ASSIGNED TASK:
Show every line of the listing below that contains the string "height". Case counts.

DATA SUPPLIED:
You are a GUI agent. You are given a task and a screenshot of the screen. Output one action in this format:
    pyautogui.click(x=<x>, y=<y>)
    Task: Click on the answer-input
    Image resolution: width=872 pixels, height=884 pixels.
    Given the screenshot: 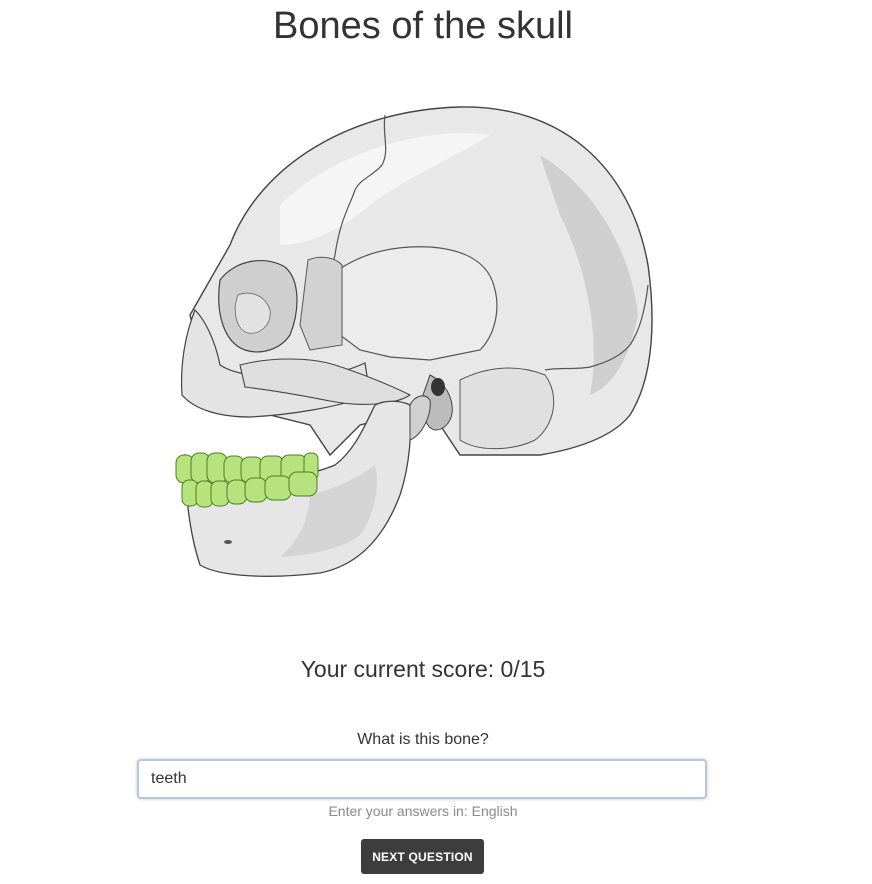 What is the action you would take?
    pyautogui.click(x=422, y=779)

---

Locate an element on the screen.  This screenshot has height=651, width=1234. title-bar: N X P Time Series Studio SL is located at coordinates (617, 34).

RESULT BELOW:
    Image resolution: width=872 pixels, height=884 pixels.
Locate an element on the screen.  This screenshot has height=651, width=1234. title-bar: N X P Time Series Studio SL is located at coordinates (617, 34).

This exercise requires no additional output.